A trust may be defined as a fiduciary relationship in which one person holds interest subject to an equitable obligation to keep or use that interest for the benefit of another and generally comprised of the following elements:
1. A settlor or “trustor”
2. One or more trustees
3. One or more beneficiaries
4. The agreement giving the trustee certain powers, and
5. Property which is the subject of the trust.
Trusts may be created in different ways: “living trusts” or “inter vivos trusts” are created by living persons conveying property to a trustee. “Testamentary trusts” are created by wills wherein a decedent’s will appoints a trustee to administer the assets of the estate following his death.
At common law, a trust is not a legal entity capable of holding title or dealing with it in any way. For example, deeds conveyed to the “John Doe Trust” are generally not valid conveyances according to the common law rule. The deed should have been conveyed into the trustee in that capacity: e.g., James Doe, Trustee of the [John Doe Trust].
When insuring title to property being acquired, conveyed, or encumbered by a trust, the trust document must be reviewed to ascertain that it is a valid and active trust and that the action taken by the trustee is within the scope of authorized powers conveyed upon him by the trust.
Property conveyed to an individual, corporation, or partnership with the wording “trustee” or “as trustee” , and with no other reference made to a specific trust, beneficiary, or the granting of powers may, depending upon applicable state law, be viewed as having been conveyed to such individual, corporation, or partnership individually and not as trustee. The act of placing the wording “trustee” or “as trustee” should not be construed as automatically creating a trust, especially in those cases where any other reference to such trust is clearly absent.

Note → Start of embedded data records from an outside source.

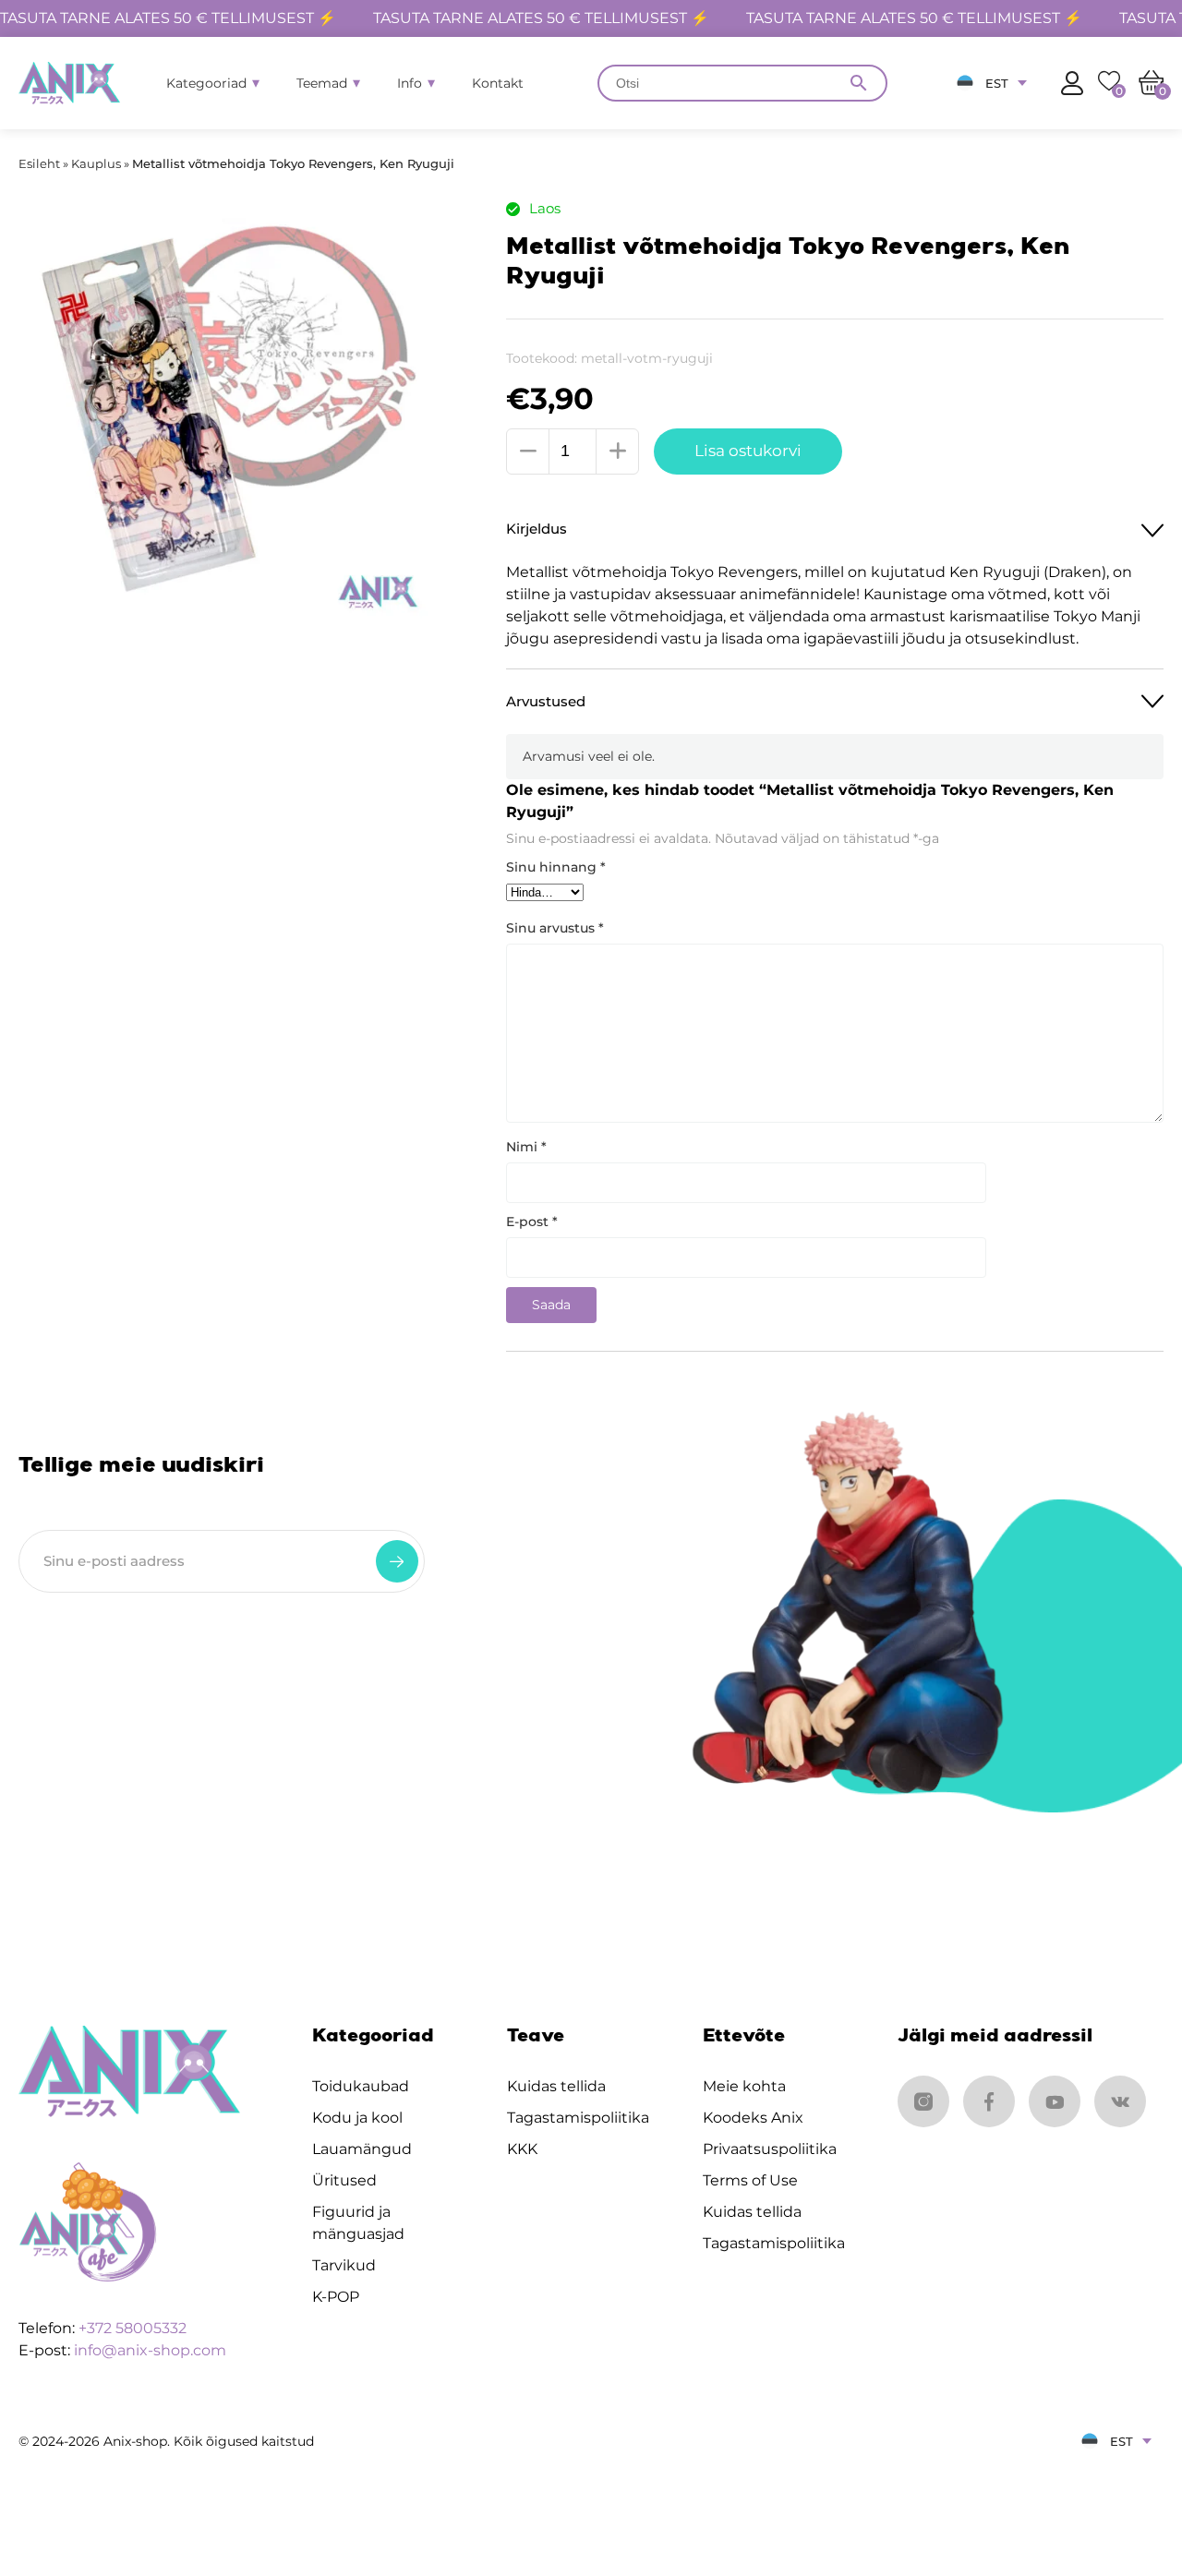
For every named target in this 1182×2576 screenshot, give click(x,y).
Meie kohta (744, 2086)
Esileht (39, 163)
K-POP (335, 2296)
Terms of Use (750, 2180)
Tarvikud (344, 2265)
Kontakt (498, 83)
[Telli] (397, 1561)
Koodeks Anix (753, 2117)
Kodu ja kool (357, 2117)
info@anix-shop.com (150, 2350)
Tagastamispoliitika (578, 2117)
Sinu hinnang (556, 867)
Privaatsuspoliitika (770, 2149)
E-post (532, 1221)
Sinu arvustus (555, 928)
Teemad (321, 83)
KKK (522, 2149)
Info (409, 83)
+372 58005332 (132, 2328)
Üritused (344, 2180)
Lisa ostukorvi (748, 450)
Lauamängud (362, 2149)
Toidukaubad (360, 2086)
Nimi (526, 1146)
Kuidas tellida (556, 2086)
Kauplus (96, 163)
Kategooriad (206, 83)
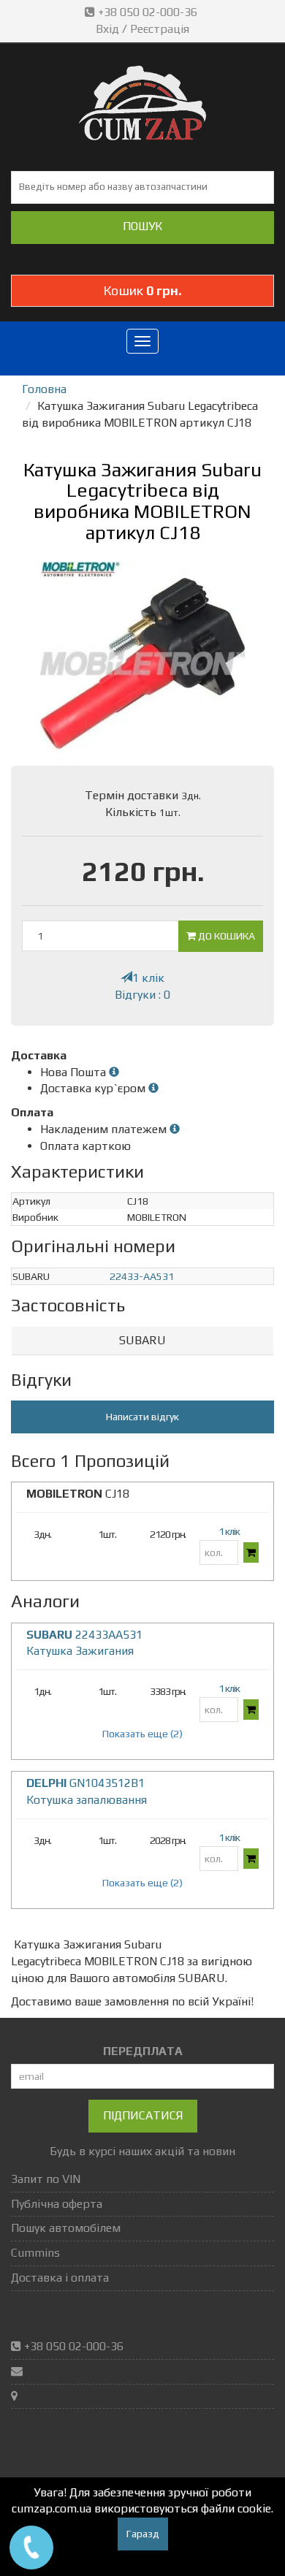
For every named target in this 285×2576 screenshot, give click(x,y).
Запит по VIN (45, 2179)
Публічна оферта (56, 2204)
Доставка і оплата (60, 2278)
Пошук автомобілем (66, 2228)
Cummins (35, 2253)
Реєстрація (159, 29)
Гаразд (142, 2533)
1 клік (148, 978)
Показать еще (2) (142, 1733)
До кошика (225, 936)
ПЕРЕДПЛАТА (143, 2051)
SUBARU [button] (142, 1340)
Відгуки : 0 (142, 995)
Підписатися (143, 2115)
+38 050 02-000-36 (147, 12)
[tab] (142, 1341)
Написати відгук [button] (142, 1416)
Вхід (107, 29)
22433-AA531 (142, 1276)
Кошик (142, 290)
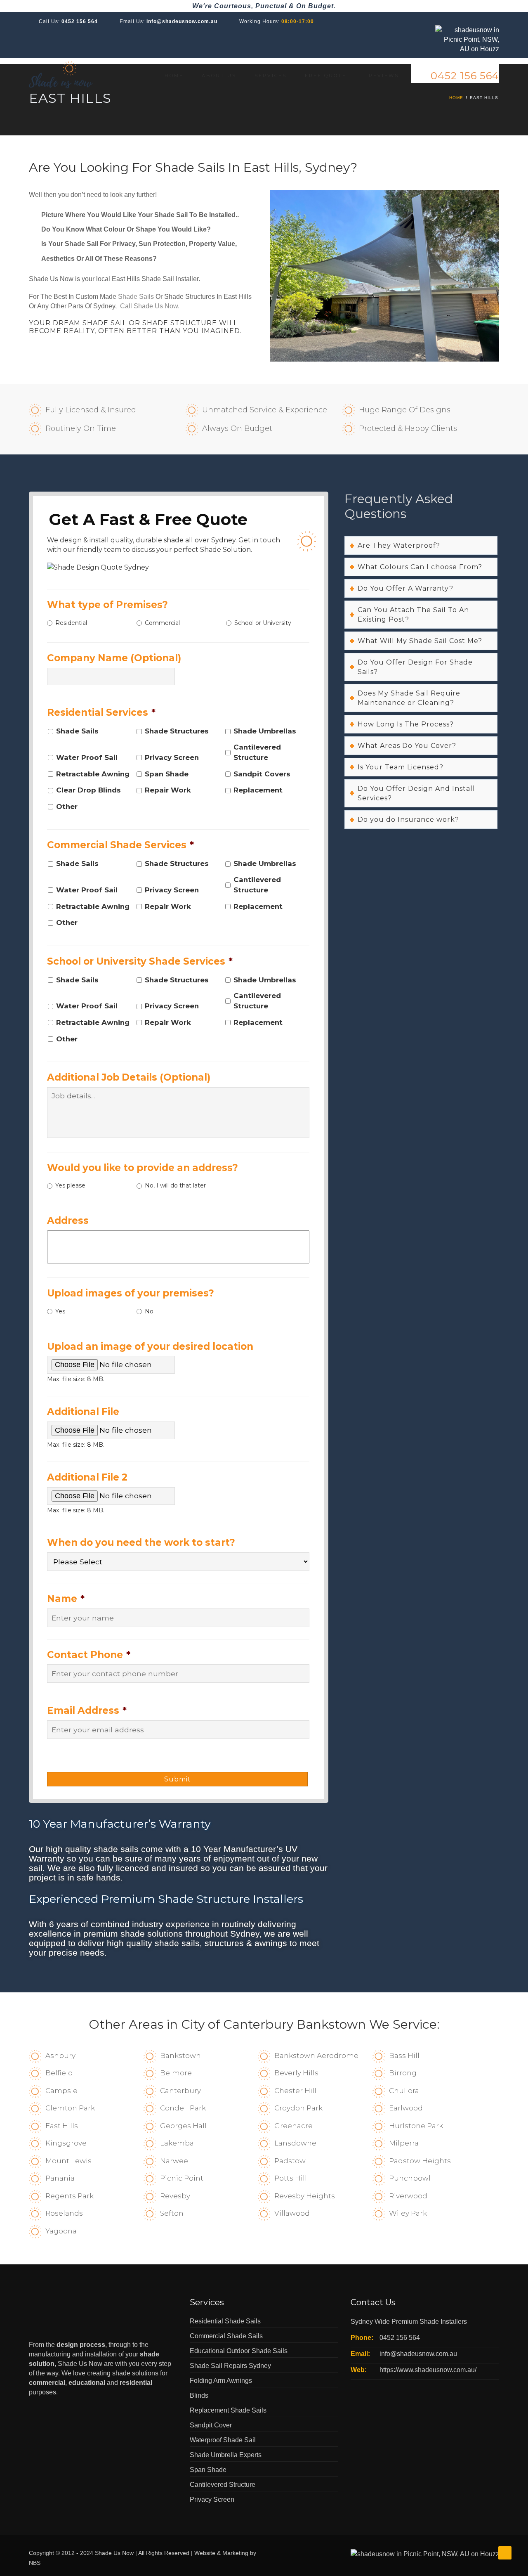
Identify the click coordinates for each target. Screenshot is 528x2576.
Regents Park (69, 2196)
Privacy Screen (172, 757)
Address (68, 1220)
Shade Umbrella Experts (226, 2454)
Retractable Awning (93, 774)
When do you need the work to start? (141, 1542)
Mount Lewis (68, 2161)
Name (66, 1598)
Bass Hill (404, 2055)
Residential (71, 623)
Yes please (70, 1185)
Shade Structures (177, 731)
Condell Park (183, 2108)
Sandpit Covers (261, 774)
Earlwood (406, 2108)
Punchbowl (410, 2178)
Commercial (162, 623)
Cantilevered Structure (257, 752)
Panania (60, 2178)
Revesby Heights (304, 2196)
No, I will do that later (175, 1185)
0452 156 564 (79, 21)
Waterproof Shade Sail (223, 2440)
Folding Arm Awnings (221, 2380)
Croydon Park (298, 2108)
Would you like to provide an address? (142, 1167)
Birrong (403, 2073)
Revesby (175, 2196)
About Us (219, 75)
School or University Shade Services (140, 961)
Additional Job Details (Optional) (128, 1077)
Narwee (174, 2161)
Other (67, 806)
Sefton (172, 2213)
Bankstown (180, 2055)
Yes (60, 1311)
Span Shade (167, 774)
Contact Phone (88, 1655)
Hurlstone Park (416, 2126)
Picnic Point (181, 2178)
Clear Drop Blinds (88, 790)
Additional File (83, 1411)
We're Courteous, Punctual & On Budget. (264, 5)
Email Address (87, 1710)
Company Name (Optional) (114, 658)
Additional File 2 (87, 1477)
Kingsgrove (66, 2143)
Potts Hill (290, 2178)
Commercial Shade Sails (226, 2335)
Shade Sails (136, 296)
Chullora (404, 2090)
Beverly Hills (296, 2073)
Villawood (292, 2213)
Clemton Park (70, 2108)
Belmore (176, 2073)
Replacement (258, 790)
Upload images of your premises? (130, 1293)
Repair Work (168, 790)
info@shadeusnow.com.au (181, 21)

In modern jurisprudence many states have now enacted statutes which allow trusts to hold title in the trust name. In those states a conveyance to “The John Doe Trust” is considered valid. In most states this authority is concurrent with the common law method so either concept is considered valid. Some states require that certification by affidavit of the trust name, the name and address of the trustee and other relevant information must be recorded for a conveyance to the trust name to be valid.